Lessons from a Chicken
Today while I was working in the backyard, one of our chickens flew over the fence of the pen and joined me. I thought nothing of it and continued my work. However, before learning that this chicken could fly over the fence and back again, my husband and I would frantically chase her, pick her up, and put her back over the fence into the pen. She would then fly out again. Once we knew she could get herself back in, we stopped trying to help her and just let her be, knowing there was a risk that she could be taken by predators while outside of the pen. We came to accept that reality.
It occurred to me that this situation was a lot like dealing with my alcoholic son. While he was growing up, I tried to control his behaviors and actions, not realizing I was letting myself be controlled by him. When I met my husband, who was in Alcoholics Anonymous (A.A.), he saw what was going on and recognized the disease in my son. As much as my husband tried to help him, my son didn’t want to change. And no matter what I did or didn’t do, my son was going to be who he was.
When my son turned 18, he was kicked out of the house. I didn’t have the heart to do it, but my husband did, because he knew things weren’t going to change if we continued with the way things were. It’s been many years and many ups and downs since then, but thanks to all I’ve learned in Al‑Anon, I have accepted that, like that chicken, my son is who he is, and I can’t control his choices. I can only focus on my own recovery and hope that the predator of alcoholism doesn’t take him when he’s outside the pen of his.
By Monique F., Massachusetts
Reprinted with permission of The Forum, Al‑Anon Family Group Headquarters, Inc., Virginia Beach, VA.
Untwisting the Pretzel
Whenever I’m trying to control things I can’t control and trying to dictate instead of accept, my life starts to feel unmanageable. This feeling is particularly strong when I’m dealing with another person who isn’t acting the way I want them to act—especially when their behavior feels like an injustice against me.

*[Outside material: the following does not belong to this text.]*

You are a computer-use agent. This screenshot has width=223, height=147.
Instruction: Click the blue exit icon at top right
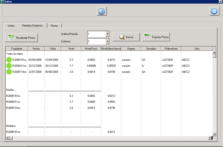214,11

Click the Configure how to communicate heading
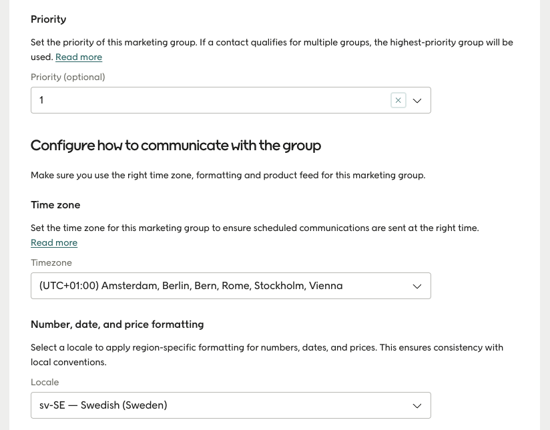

In those moments, I live inside my head, spelling out all of their flaws and mistakes, proving my case for why I’m right, and trying to think of just the right words or actions that will make them do what I want. I twist myself up like a pretzel and only end up feeling even more out of control.
Luckily, with Al‑Anon and a whole lot of practice, I’m getting better at differentiating between the things I can control and the things I can’t. I am learning how to let go of other people’s behavior and find my truth and the courage to act on it. The inside of my head still gets unmanageable from time to time, but now I have the tools and the support system to recognize it sooner and move myself in a healthier direction.
By Matt B., Florida
Reprinted with permission of The Forum, Al‑Anon Family Group Headquarters, Inc., Virginia Beach, VA.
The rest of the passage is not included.